## Extract to read
[jira] [Work logged] (HADOOP-18217) shutdownhookmanager should not be multithreaded (deadlock possible)

ASF GitHub Bot (Jira) Tue, 03 May 2022 12:47:01 -0700


     [ 
https://issues.apache.org/jira/browse/HADOOP-18217?focusedWorklogId=765676&page=com.atlassian.jira.plugin.system.issuetabpanels:worklog-tabpanel#worklog-765676
 ]


ASF GitHub Bot logged work on HADOOP-18217:
-------------------------------------------

                Author: ASF GitHub Bot
            Created on: 03/May/22 19:45
            Start Date: 03/May/22 19:45
    Worklog Time Spent: 10m 
      Work Description: HerCath commented on PR #4255:
URL: https://github.com/apache/hadoop/pull/4255#issuecomment-1116496071

   Hi,
   
   Thanks for the reviews. I've started to adjust my code to integrate them.
   
   Ok, I'll adjust code style about comment + rename the variable to caught. 
I'm also adjusting the javadoc to make it clear that in enable mode all 
throwables are caught, even errors (except maybe only ThreadDeath if it happen 
after the last try/catch). And in disable mode, the argument exception is 
re-throw suppressing other internally thrown throwables unless at least one is 
an error, in which case the 1st error one is rethrow, suppressing anything 
else. like before the patch: I don't document about RuntimeException subclasses 
or Error that could be thrown by System.exit/Runtime.halt. 
   
   About atomic versus volatile. The "disable" flags (for halt and exit) are 
not used in test-and-set pattern, nor any kind of do-several-actions that would 
have to be atomically done so volatile has enough thread sharing capabilities. 
The "first(Exit|Halt)Exception" fields would benefit from it though so I'm 
changing them to AtomicReference. It the "disable" flags were more tightly 
coupled with the "first" fields, then a synchronized would be needed to handle 
both field values and ensure they always describe a legit ("flag", "first") 
tuple but that's not the case here too: each can be resetted whatever the other 
value is. Moving to Atomic has also another benefit: it allows to remove all 
synchronized blocks on the ExitUtil class, so even if badly/evil code enters a 
synchronized blocks on ExitUtil.class and never leaves it, ExitUtil 
terminate/halt code will still be able run without blocking.
   
   About tests : Since i'm changing to AtomicReference I will add some (i still 
have to check about maybe some existing one) but only when in disable mode.
   
   When enable mode, I'm a bit afraid of the impact if I miss something in the 
tests. A real test would require to spawn an external JVM with a valid 
classpath that would need to call ExitUtil with expected codes and check its 
return code when it dies or kills it after a timeout (the expected codes need 
to differ from those due to a kill on timeout). If the test for some obscur 
reason really go wrong and do not kill the external JVM I don't want to impact 
other tests because of a hanging JVM. If the server/platform is supposed to 
have a long uptime, I don't want to leak spawned processes, making it an 
unstable/unreliable testing environment after several test runs. I don't know 
if such tests would need to be cross platform too. I've access only to windows 
and linux, not MacOS so i won't be able to check if I really kill the spawned 
JVM (i would use java.lang.Process which should be portable, even for the 
kill). I also don't know the impact on other developpers if they run tests on 
their own machine.

## Exercise task A
Arrange as a numbered list the stretch of entries from the first entry through the line that contains "will [234, 406].", leaving out blank lines.
The Hadoop issue thread and the entries that follow it have no connection to each other.

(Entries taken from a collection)

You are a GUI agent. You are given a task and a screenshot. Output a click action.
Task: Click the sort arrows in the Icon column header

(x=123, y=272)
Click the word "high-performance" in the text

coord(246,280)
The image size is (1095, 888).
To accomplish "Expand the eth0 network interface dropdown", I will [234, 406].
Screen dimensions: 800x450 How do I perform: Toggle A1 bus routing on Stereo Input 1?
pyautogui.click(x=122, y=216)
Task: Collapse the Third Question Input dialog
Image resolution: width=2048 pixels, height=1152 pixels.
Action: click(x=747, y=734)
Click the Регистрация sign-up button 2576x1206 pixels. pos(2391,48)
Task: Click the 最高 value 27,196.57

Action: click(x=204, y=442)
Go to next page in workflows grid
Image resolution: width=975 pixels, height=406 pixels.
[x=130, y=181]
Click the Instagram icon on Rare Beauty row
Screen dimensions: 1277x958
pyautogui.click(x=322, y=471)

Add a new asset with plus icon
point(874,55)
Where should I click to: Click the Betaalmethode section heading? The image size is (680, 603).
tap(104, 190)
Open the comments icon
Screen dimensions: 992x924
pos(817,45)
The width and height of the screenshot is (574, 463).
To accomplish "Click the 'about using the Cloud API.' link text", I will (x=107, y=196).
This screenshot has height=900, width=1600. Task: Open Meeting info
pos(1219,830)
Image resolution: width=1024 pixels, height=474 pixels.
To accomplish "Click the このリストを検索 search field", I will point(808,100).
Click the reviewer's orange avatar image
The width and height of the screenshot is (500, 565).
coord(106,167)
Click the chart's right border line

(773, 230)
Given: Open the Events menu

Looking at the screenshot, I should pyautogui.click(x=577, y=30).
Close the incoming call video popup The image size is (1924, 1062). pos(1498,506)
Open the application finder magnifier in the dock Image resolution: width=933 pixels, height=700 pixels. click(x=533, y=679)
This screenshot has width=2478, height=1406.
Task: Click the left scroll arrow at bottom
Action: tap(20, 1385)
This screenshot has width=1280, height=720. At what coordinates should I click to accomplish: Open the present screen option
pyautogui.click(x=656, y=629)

## Exercise task B
Pick up the Hadoop issue thread after its last sentence and continue it.

## Final result A
1. You are a GUI agent. You are given a task and a screenshot. Output a click action.
2. Task: Click the sort arrows in the Icon column header
3. (x=123, y=272)
4. Click the word "high-performance" in the text
5. coord(246,280)
6. The image size is (1095, 888).
7. To accomplish "Expand the eth0 network interface dropdown", I will [234, 406].

## Final result B
Issue Time Tracking
-------------------

    Worklog Id:     (was: 765676)
    Time Spent: 50m  (was: 40m)

> shutdownhookmanager should not be multithreaded (deadlock possible)
> -------------------------------------------------------------------
>
>                 Key: HADOOP-18217
>                 URL: https://issues.apache.org/jira/browse/HADOOP-18217
>             Project: Hadoop Common
>          Issue Type: Bug
>          Components: util
>    Affects Versions: 2.10.1
>         Environment: linux, windows, any version
>            Reporter: Catherinot Remi
>            Priority: Minor
>              Labels: pull-request-available
>         Attachments: wtf.java
>
>          Time Spent: 50m
>  Remaining Estimate: 0h
>
> the ShutdownHookManager class uses an executor to run hooks to have a 
> "timeout" notion around them. It does this using a single threaded executor. 
> It can leads to deadlock leaving a never-shutting-down JVM with this 
> execution flow:
>  * JVM need to exit (only daemon threads remaining or someone called 
> System.exit)
>  * ShutdowHookManager kicks in
>  * SHMngr executor start running some hooks
>  * SHMngr executor thread kicks in and, as a side effect, run some code from 
> one of the hook that calls System.exit (as a side effect from an external lib 
> for example)
>  * the executor thread is waiting for a lock because another thread already 
> entered System.exit and has its internal lock, so the executor never returns.
>  * SHMngr never returns
>  * 1st call to System.exit never returns
>  * JVM stuck
>  
> using an executor with a single thread does "fake" timeouts (the task keeps 
> running, you can interrupt it but until it stumble upon some piece of code 
> that is interruptible (like an IO) it will keep running) especially since the 
> executor is a single threaded one. So it has this bug for example :
>  * caller submit 1st hook (bad one that would need 1 hour of runtime and that 
> cannot be interrupted)
>  * executor start 1st hook
>  * caller of the future 1st hook result timeout
>  * caller submit 2nd hook
>  * bug : 1 hook still running, 2nd hook triggers a timeout but never got the 
> chance to run anyway, so 1st faulty hook makes it impossible for any other 
> hook to have a chance to run, so running hooks in a single separate thread 
> does not allow to run other hooks in parallel to long ones.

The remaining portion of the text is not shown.